SoZ - Sozialistische Zeitung

Zur SoZ-Homepage SoZ - Sozialistische Zeitung, Juli 2009, Seite 04

Eine erste Bilanz des Bildungsstreiks

„Ich konnte nicht demonstrieren, ich krieg zu wenig Schlaf”

von Thomas Goes

Rund 250000 Schülerinnen, Schüler und Studierende haben in der vergangenen Woche an den Bildungsprotesten teilgenommen. Das ist eine ganze Menge. Sicherlich gibt es in der Zusammensetzung der Aktiven und Demonstrierenden beträchtliche örtliche Unterschiede. In vielen Städten ist es aber gerade an den Universitäten weniger gut gelungen, breit zu mobilisieren. Studiendruck, wenig Zeit und ein gewisser Mangel an einer realistischen politischen Perspektive mögen dazu beigetragen haben. Einerseits.
Andererseits heißt das auch: 250000 sind gegen die neuen Zumutungen auf die Straße gegangen. Der Proteststoff ist ein gefühlter Zustand — ein Zustand, der viele Studierende unglücklich macht, stresst und verunsichert.
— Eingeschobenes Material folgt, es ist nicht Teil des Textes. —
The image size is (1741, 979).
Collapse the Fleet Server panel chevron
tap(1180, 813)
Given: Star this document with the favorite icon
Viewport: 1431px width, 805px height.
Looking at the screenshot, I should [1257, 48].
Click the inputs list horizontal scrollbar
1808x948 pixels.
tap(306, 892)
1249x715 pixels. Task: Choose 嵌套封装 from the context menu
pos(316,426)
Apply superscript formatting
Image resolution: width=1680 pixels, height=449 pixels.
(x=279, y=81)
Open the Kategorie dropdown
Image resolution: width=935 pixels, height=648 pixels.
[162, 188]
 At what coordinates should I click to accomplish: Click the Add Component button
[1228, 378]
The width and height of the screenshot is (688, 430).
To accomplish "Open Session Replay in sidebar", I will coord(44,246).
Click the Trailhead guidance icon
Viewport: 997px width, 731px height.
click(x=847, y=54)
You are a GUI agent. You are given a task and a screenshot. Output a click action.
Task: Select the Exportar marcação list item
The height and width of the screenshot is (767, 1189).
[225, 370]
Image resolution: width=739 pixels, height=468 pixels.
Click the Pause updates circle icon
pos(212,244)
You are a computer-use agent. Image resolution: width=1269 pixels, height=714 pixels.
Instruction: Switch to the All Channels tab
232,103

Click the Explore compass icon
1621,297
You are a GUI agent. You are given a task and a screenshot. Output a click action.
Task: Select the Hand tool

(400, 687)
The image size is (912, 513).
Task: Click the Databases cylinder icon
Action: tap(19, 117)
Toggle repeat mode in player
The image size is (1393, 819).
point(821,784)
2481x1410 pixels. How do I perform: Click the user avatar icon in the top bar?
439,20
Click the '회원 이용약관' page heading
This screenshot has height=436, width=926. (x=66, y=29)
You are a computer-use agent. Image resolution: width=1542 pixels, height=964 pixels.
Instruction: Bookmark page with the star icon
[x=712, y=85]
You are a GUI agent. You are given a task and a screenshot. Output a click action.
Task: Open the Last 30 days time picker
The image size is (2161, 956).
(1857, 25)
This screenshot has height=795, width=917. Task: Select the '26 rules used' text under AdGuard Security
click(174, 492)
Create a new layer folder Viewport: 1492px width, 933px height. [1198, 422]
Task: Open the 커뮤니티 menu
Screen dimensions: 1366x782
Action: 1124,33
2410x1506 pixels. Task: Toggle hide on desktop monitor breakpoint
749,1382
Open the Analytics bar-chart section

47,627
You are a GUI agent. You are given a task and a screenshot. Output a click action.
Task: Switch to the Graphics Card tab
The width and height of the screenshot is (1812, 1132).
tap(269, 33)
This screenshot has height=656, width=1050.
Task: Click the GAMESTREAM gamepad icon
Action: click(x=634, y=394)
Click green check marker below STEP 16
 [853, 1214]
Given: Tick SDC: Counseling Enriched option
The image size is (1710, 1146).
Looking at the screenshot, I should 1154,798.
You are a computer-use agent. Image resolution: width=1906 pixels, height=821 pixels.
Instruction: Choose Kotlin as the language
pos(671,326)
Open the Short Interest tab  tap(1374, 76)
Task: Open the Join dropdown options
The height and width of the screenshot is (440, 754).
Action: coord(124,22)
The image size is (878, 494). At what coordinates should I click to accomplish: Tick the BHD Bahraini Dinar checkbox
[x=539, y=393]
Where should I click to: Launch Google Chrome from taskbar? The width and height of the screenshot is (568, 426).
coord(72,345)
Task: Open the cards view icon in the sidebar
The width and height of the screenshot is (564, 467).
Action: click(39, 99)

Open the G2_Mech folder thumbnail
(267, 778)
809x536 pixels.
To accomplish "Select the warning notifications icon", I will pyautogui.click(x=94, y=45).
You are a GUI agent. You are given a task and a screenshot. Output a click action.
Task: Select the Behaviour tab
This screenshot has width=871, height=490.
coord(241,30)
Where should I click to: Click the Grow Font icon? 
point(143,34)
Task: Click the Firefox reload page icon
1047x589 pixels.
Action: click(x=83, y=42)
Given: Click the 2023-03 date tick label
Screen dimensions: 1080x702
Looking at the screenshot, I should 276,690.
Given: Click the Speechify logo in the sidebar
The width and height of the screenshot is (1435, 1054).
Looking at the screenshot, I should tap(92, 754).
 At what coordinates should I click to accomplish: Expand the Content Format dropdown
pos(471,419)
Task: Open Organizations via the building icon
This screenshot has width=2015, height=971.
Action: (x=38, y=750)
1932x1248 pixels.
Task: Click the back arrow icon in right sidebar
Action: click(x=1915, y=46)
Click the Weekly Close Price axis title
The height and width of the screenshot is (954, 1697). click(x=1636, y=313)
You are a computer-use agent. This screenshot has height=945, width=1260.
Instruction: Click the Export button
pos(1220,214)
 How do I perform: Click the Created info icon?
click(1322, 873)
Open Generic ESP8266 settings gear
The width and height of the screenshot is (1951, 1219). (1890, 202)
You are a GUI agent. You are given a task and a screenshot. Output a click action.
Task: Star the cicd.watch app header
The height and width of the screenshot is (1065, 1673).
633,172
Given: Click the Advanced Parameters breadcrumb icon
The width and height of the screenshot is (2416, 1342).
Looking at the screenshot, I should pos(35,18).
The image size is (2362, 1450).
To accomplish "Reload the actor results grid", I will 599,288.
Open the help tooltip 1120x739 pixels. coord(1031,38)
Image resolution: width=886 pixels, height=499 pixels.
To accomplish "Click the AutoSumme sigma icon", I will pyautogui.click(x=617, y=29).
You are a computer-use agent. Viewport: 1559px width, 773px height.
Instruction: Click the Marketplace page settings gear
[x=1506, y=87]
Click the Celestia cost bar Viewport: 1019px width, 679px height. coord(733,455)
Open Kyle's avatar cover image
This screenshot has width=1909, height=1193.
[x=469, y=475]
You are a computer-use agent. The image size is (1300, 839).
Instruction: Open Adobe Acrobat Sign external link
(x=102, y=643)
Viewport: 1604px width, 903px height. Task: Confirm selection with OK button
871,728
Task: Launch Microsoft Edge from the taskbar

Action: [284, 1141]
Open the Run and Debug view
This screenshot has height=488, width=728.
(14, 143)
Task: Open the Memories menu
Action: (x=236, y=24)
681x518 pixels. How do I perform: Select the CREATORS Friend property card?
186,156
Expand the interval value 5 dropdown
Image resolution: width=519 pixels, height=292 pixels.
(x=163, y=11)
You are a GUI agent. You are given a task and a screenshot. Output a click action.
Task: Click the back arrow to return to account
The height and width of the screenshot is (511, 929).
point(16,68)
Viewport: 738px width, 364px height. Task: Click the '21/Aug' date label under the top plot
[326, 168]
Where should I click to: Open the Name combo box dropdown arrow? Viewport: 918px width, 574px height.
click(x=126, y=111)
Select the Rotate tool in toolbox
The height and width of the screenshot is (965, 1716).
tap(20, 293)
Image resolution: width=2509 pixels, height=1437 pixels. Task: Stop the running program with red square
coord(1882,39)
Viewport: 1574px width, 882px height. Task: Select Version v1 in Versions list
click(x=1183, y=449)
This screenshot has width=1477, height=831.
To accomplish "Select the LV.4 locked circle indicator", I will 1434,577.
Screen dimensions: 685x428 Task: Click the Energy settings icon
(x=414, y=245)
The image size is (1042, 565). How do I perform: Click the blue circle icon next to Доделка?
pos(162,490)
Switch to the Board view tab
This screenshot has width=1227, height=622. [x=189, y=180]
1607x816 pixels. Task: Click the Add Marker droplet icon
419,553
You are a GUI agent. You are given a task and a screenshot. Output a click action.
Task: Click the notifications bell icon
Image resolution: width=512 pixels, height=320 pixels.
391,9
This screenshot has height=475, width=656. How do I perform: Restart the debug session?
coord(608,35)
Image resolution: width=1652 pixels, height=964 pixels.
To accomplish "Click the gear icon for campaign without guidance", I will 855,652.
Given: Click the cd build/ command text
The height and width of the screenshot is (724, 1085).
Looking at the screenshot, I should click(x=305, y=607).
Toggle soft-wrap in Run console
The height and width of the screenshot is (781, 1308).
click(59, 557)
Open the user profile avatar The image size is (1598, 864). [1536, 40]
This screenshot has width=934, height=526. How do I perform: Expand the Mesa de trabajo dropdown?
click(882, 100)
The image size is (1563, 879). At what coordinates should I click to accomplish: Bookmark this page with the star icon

Es waren deshalb auch nicht ganz konkrete Ziele, sondern das Bildungssystem und die Studienstrukturen insgesamt, die den Unmut der Studierenden weckten. Es ging um die „Gesamtscheiße” wie es auf einer Vollversammlung hieß. Oder eben darum, dass es zu viel Arbeit und zuwenig Schlaf gibt an deutschen Hochschulen.
Dieser Druck führt aber nicht automatisch zu Kritik und breitem Protest. In einem Workshop während der Bildungsstreikwoche outete sich eine Teilnehmerin: „Ich konnte nicht demonstrieren, ich krieg zu wenig Schlaf wegen der Abgabetermine.” Das ist paradox. Und so sind die Reaktionen auf den Studienalltag insgesamt sehr widersprüchlich. Da gibt es jene, die sich eine Zulassungsbeschränkung wünschen, um nicht soviel Konkurrenz aushalten zu müssen; andere arbeiten umso fleißiger. Nicht zu unterschätzen ist der Teil, der versucht, sich irgendwie durchzuschlagen, nicht wenige bleiben dabei auf der Strecke. Andere bilden den Kern der jüngsten Protestaktionen, die kritische Masse. Die ist gar nicht so klein. Zu erreichen gilt es allerdings die anderen. Diejenigen, die versuchen, durch Fleiß und Ellbogen zu bestehen.
Der Bildungsstreik war ein guter Anfang, und 250000 machen Mut. Streikevents und linke Kampagnen allein werden den durch Druck, Wettbewerb und Auslese geprägten Unialltag jedoch nicht aufbrechen. Dazu braucht es mehr.
Mit welcher Politik das erreicht werden kann, bleibt nun einer breiteren Debatte übrig zu klären. Zu Pessimismus gibt es keinen Anlass. Ein möglicher Weg für den SDS: Weniger Kampagnen- und Kongressarbeit, dafür eine intensivere Arbeit in Fachschaften und im Aufbau studentischer Gruppen, die sich mit den Alltagsproblemen auseinandersetzen. Architektinnen, die nur drei Stunden die Nacht schlafen können — und das über Wochen — werden durch einen generellen Bildungsstreik vielleicht weniger mobilisiert, als durch Kommilitoninnen, die sich gegen das dichte Zeitregime, die vielen Arbeitsproben usw. einsetzen. Als sozialistischer Studierendenverband soll man das eine tun und das andere nicht lassen. Der Frust an den Hochschulen ist groß, er muss „nur” politisch artikulierbar werden.

Thomas Goes ist Mitglied im SDS und aktiv in der Partei DIE LINKE in Kassel.